Qualunque sia il tono dominante del 2013, tuttavia, è indubbio che sia stata la domanda internazionale a salvare l’industria dei viaggi e dell’ospitalità del nostro paese: secondo la Banca d’Italia, durante i primi dieci mesi del 2013, la bilancia dei pagamenti turistici avrebbe infatti registrato un surplus di 12.076 milioni di euro, contro i 10.940 milioni dello stesso periodo dell’anno precedente. Tra gennaio e ottobre 2013, in particolare, i viaggiatori internazionali in Italia avrebbero complessivamente speso 29.646 milioni di euro (+3,1%), di cui 19.000 milioni solo nel segmento leisure (+6%), mentre le uscite dei nostri connazionali all’estero sarebbero contemporaneamente diminuite dell’1,3%.

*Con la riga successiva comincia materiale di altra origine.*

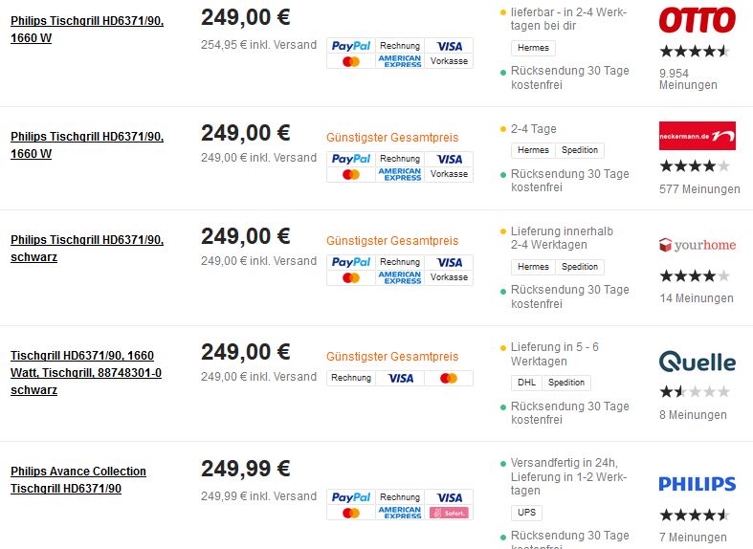Click American Express icon in yourhome offer
753x549 pixels.
(x=400, y=277)
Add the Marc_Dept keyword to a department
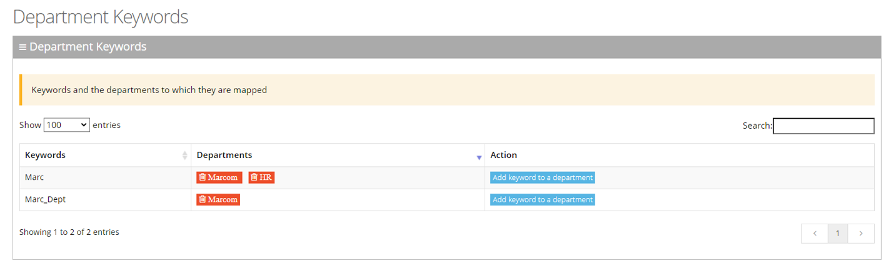Screen dimensions: 891x268 tap(542, 200)
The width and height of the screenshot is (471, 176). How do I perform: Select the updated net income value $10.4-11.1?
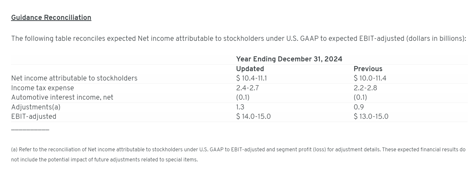point(252,78)
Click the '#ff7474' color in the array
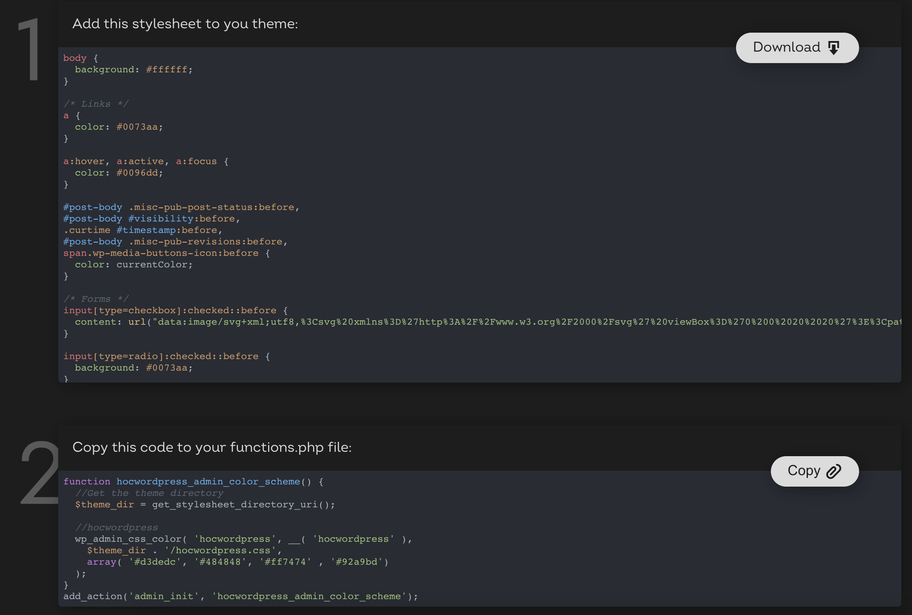 (285, 562)
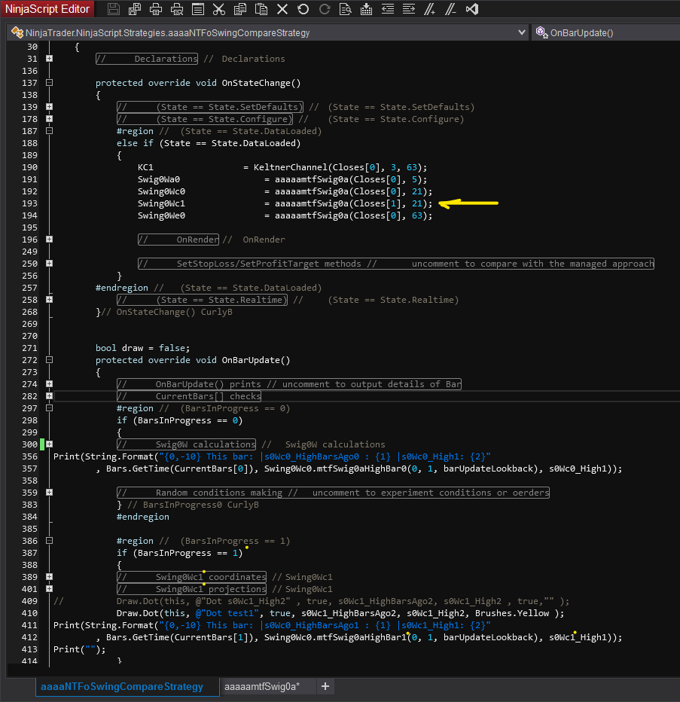Expand the collapsed Declarations region
Image resolution: width=680 pixels, height=702 pixels.
point(49,59)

Un trend, quest’ultimo, che appare peraltro affatto episodico: le cifre Istat sul comparto ricettivo italiano (alberghiero ed extra-alberghiero) ci dicono infatti che, tra il 2002 e il 2012, gli arrivi totali nella penisola sono cresciuti del 26,5% e le presenze del 10,3% ma, nel 2012, i pernottamenti degli italiani risultavano essere solamente dello 0,2% superiori a quelli registrati dieci anni prima, mentre quelli degli ospiti stranieri erano contemporaneamente aumentati del 24,1%. In conseguenza di ciò, la componente domestica del mercato turistico italiano sarebbe quindi calata dal 57,8% del 2002 al 52,6% del 2012.

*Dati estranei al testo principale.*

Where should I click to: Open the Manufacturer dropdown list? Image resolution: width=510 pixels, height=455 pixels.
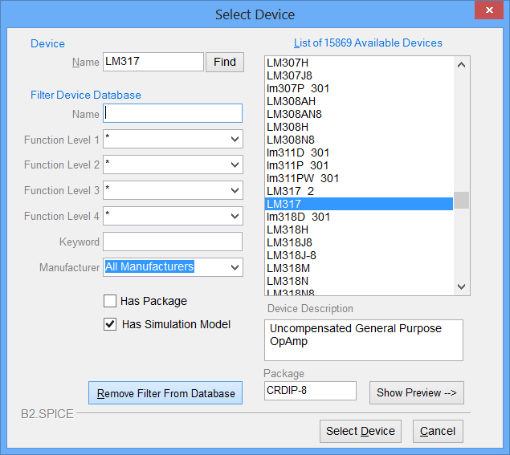[235, 267]
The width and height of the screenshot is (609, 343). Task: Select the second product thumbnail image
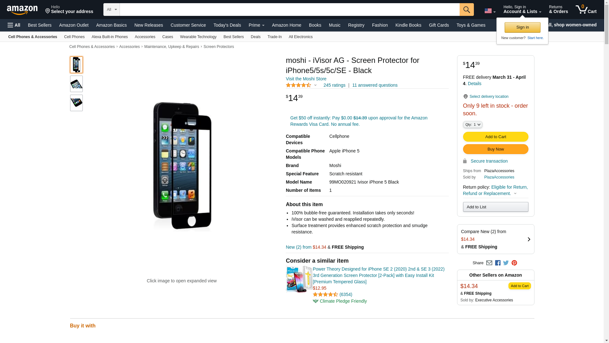76,84
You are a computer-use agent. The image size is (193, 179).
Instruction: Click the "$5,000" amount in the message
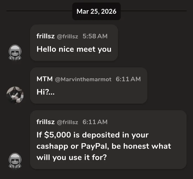[57, 135]
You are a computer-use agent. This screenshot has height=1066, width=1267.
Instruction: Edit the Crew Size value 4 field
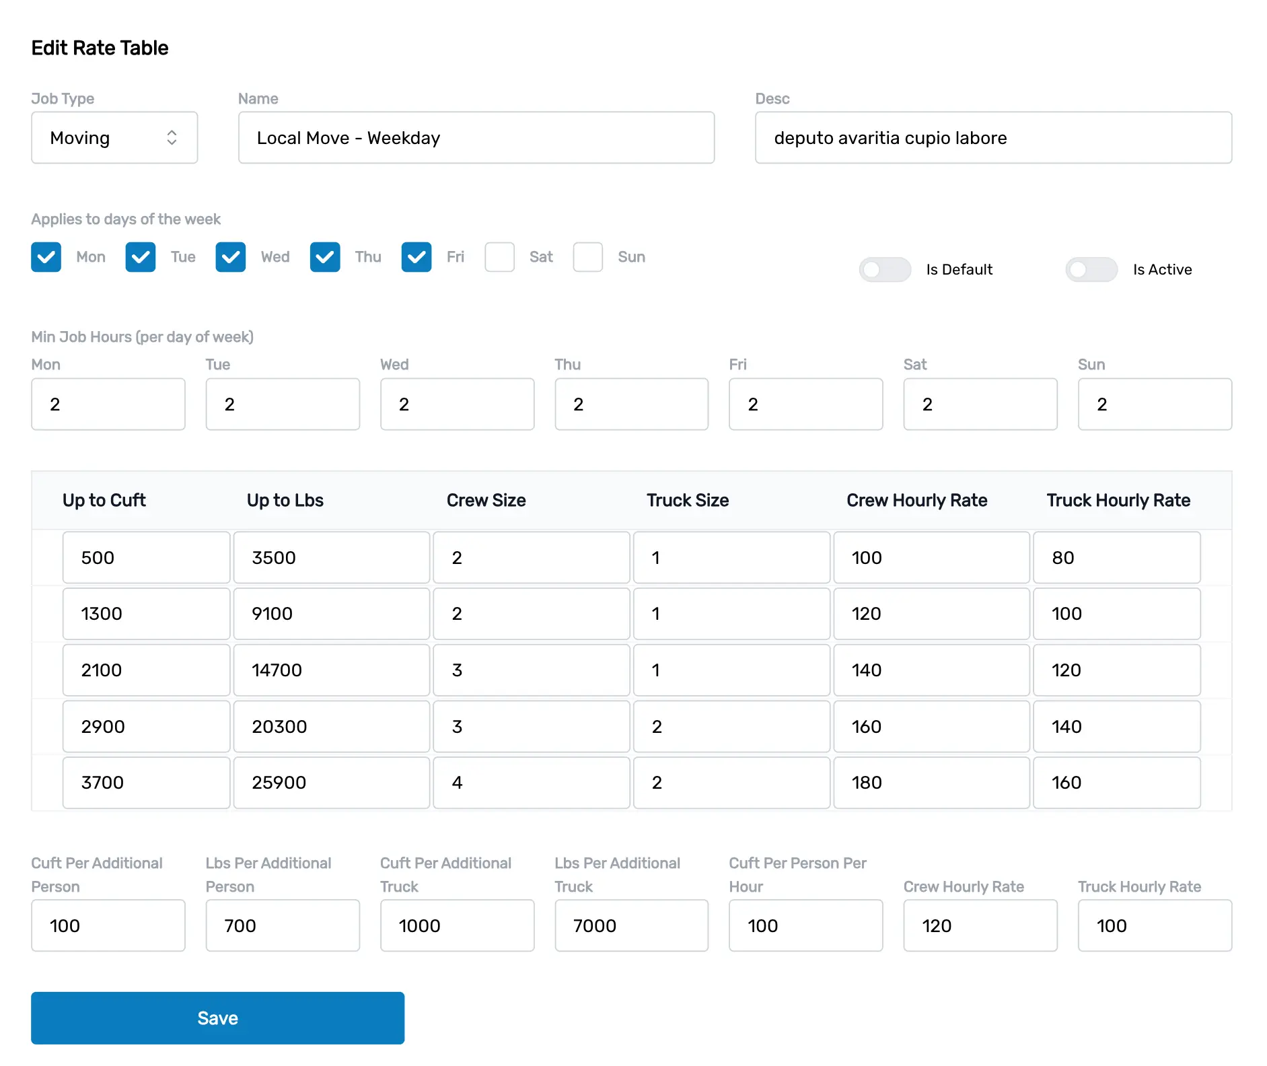[x=531, y=783]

Relativamente alla domanda internazionale, infine, la Germania continua a rappresentare il bacino di mercato più importante, con una quota di presenze pari al 13,6% del totale. A seguire, ci sono gli Stati Uniti, la Francia e l’Olanda, tutti attorno al 3%. Nella decade analizzata dall’Istat, tuttavia, il peso relativo del mercato tedesco sarebbe leggermente diminuito (-1,1 punti percentuali), così come quello dei viaggiatori britannici, austriaci e giapponesi. Un andamento positivo avrebbe invece registrato la domanda dagli Usa, dalla Francia e dall’Olanda, anche se il balzo più spettacolare lo ha senz’altro fatto il mercato russo, che è entrato nella top 10 dell’inbound nazionale, passando da uno share 2002 dello 0,4% all’1,6% di due anni fa.

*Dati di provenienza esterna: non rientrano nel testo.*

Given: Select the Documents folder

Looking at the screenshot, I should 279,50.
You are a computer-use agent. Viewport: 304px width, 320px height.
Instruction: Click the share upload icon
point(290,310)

Come cambiano i comportamenti di acquisto

Nel corso del 2012, i visitatori italiani e internazionali delle destinazioni della penisola hanno speso una cifra complessiva pari a circa 72,2 miliardi di euro, il 47% dei quali imputabile ai costi di alloggio e ristorazione. A rivelarlo è uno studio dell’Osservatorio nazionale del turismo sui consumi dei viaggiatori, che ha analizzato le evoluzioni nei comportamenti di acquisto dei turisti nel quinquennio 2008-2012. E se da una parte le uscite in strutture ricettive e attività ricreative hanno mostrato di seguire una linea sinuosa, fatta di continue salite e discese, la ricerca ha soprattutto registrato la graduale diminuzione delle spese in abbigliamento e altri prodotti manifatturieri, controbilanciata però da una crescita dei consumi nel settore agroalimentare. Un bilancio positivo, quello per i prodotti enogastronomici, legato sì a un maggiore ricorso ai soggiorni in abitazioni private (+9% le presenze nel 2012 rispetto al 2008), ma anche all’interesse sempre più vivo, da parte dei turisti, verso le specialità del territorio, degustate sul luogo di vacanza o portate a casa come souvenir.